• [Brano di partenza]:
________________________________________

Un’assistenza sanitaria universale gratuita e le richieste connesse sono
soltanto il primo passo. Dispiace vedere che nei dibattiti delle primarie né
Sanders né Warren abbiano sottolineato la rinuncia di Big Pharma a fare ricerca
e sviluppo su nuovi antibiotici e antivirali. Delle diciotto più grandi aziende
farmaceutiche, quindici hanno abbandonato del tutto questo settore. Le medicine
per il cuore, i tranquillanti che danno assuefazione, e gli stimolanti per
l’impotenza maschile sono i medicinali più redditizi, al contrario di quelli
che ci difendono dalle infezioni ospedaliere, dalle nuove malattie e dai
tradizionali killer tropicali. Un vaccino universale per l’influenza – e cioè
un vaccino che attacca le parti non soggette a mutazioni delle proteine
superficiali del virus – è possibile da decenni, ma mai abbastanza remunerativo
da diventare una priorità.

________________________________________

Righe da un dataset
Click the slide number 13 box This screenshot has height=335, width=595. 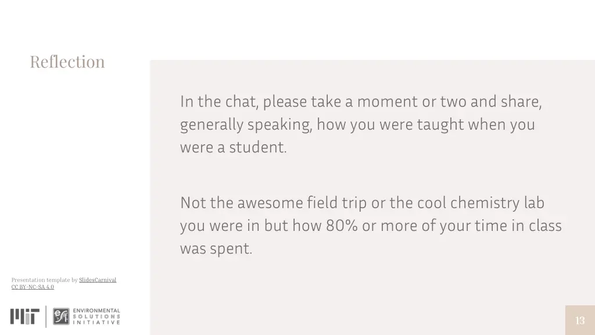point(580,320)
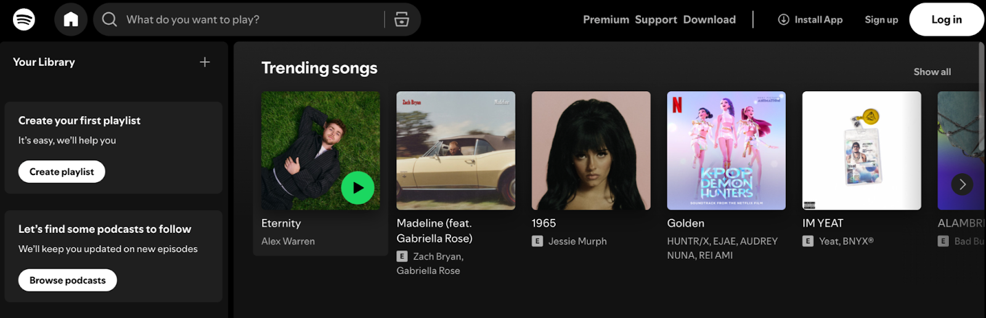The width and height of the screenshot is (986, 318).
Task: Select the KPop Demon Hunters Golden cover
Action: tap(726, 151)
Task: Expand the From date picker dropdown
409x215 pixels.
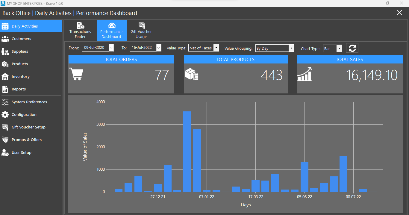Action: 111,48
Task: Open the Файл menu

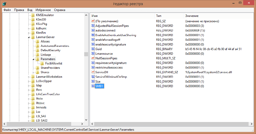Action: (x=7, y=10)
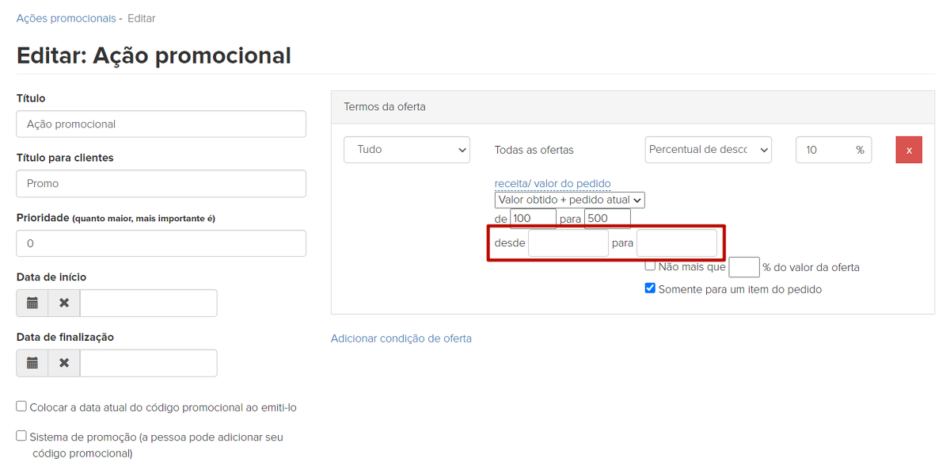Open the end date calendar picker

coord(32,363)
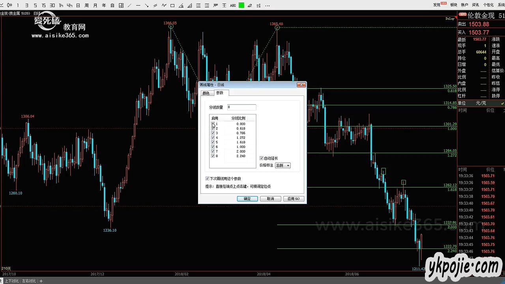Select the parallel channel lines tool

tap(155, 5)
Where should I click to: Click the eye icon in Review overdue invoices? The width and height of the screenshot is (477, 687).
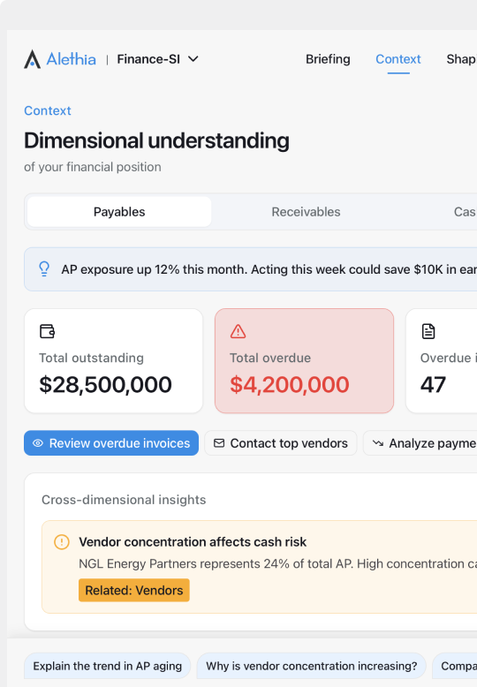38,443
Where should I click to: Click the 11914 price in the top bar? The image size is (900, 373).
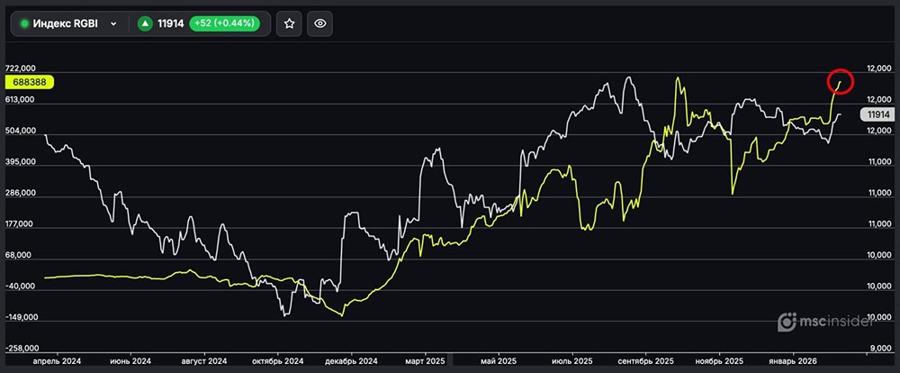pyautogui.click(x=171, y=24)
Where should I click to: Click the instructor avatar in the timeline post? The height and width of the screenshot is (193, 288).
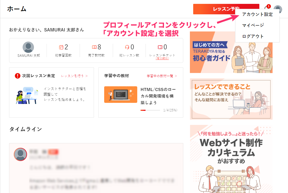[x=20, y=154]
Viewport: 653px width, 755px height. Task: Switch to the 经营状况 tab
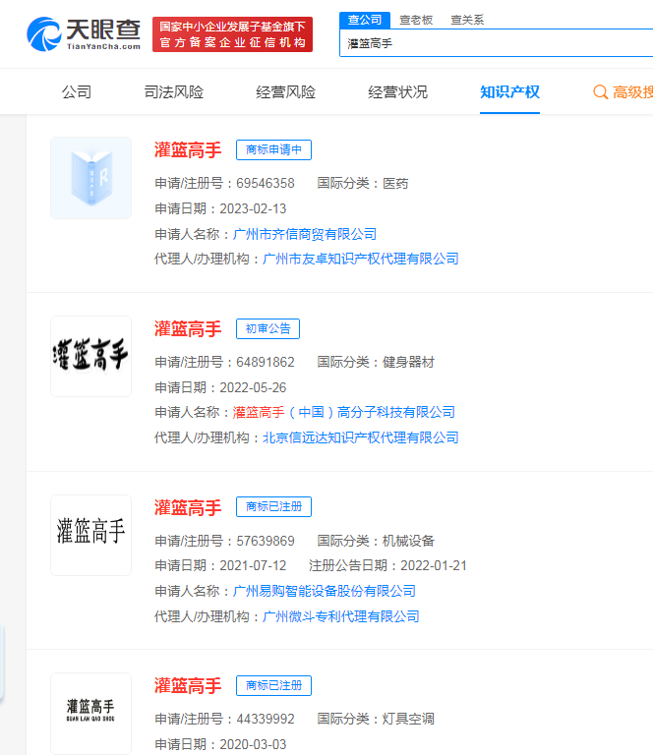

________________________________________

• [Consegna 1]:
Rispondi in breve a queste domande sul brano su Big Pharma.
(a) Quante delle diciotto più grandi aziende farmaceutiche hanno abbandonato del tutto la ricerca su nuovi antibiotici e antivirali?
(b) Chi, nei dibattiti delle primarie, non ha sottolineato questa rinuncia?
(c) Da quanto tempo è possibile un vaccino universale per l'influenza?
• [Consegna 2]:
Ripeti parola per parola il tratto del brano su Big Pharma che va da "Un’assistenza sanitaria universale" fino a "diventare una priorità." compreso.
• [Consegna 3]:
Scrivi il seguito del brano su Big Pharma, partendo da dove termina.
Queste righe non hanno alcun legame con il brano su Big Pharma.

• [Risultato 1]:
(a) Quindici.
(b) Sanders e Warren.
(c) Da decenni.

• [Risultato 2]:
Un’assistenza sanitaria universale gratuita e le richieste connesse sono
soltanto il primo passo. Dispiace vedere che nei dibattiti delle primarie né
Sanders né Warren abbiano sottolineato la rinuncia di Big Pharma a fare ricerca
e sviluppo su nuovi antibiotici e antivirali. Delle diciotto più grandi aziende
farmaceutiche, quindici hanno abbandonato del tutto questo settore. Le medicine
per il cuore, i tranquillanti che danno assuefazione, e gli stimolanti per
l’impotenza maschile sono i medicinali più redditizi, al contrario di quelli
che ci difendono dalle infezioni ospedaliere, dalle nuove malattie e dai
tradizionali killer tropicali. Un vaccino universale per l’influenza – e cioè
un vaccino che attacca le parti non soggette a mutazioni delle proteine
superficiali del virus – è possibile da decenni, ma mai abbastanza remunerativo
da diventare una priorità.

• [Risultato 3]:
Mentre la rivoluzione degli antibiotici sta per essere sovvertita, vecchie
malattie ricompariranno a fianco di nuove infezioni, e gli ospedali
diventeranno ossari. Persino Trump è in grado di scagliarsi opportunisticamente
contro il costo elevato delle medicine, ma abbiamo bisogno di una visione più
coraggiosa che guardi a come rompere il monopolio dei farmaci e provveda alla
produzione pubblica dei medicinali salvavita (È già stato fatto: durante la
Seconda guerra mondiale, l’Esercito arruolò Jonas Salk e altri ricercatori per
sviluppare il primo vaccino contro l’influenza). Come ho scritto quindici anni
fa nel mio libro The Monster at Our Door — The Global Threat of Avian
Flu:
L’accesso alle medicine salvavita, inclusi i vaccini, gli antibiotici e gli
antivirali, dovrebbe essere un diritto umano universalmente garantito. Se i
mercati non riescono a incentivare la produzione a basso costo di simili
medicine, i governi e le associazioni no-profit dovrebbero prendersi la
responsabilità di fabbricarle e distribuirle. La sopravvivenza dei più poveri
dovrebbe essere in ogni caso considerata una priorità rispetto ai guadagni di
Big Pharma.
L’attuale pandemia non fa che corroborare questa tesi: la globalizzazione
capitalista appare oggi come biologicamente insostenibile nell’assenza di
un’infrastruttura internazionale di assistenza pubblica. Ma una simile
infrastruttura non esisterà mai finché le lotte delle persone non abbatteranno
il potere di Big Pharma e della sanità privata.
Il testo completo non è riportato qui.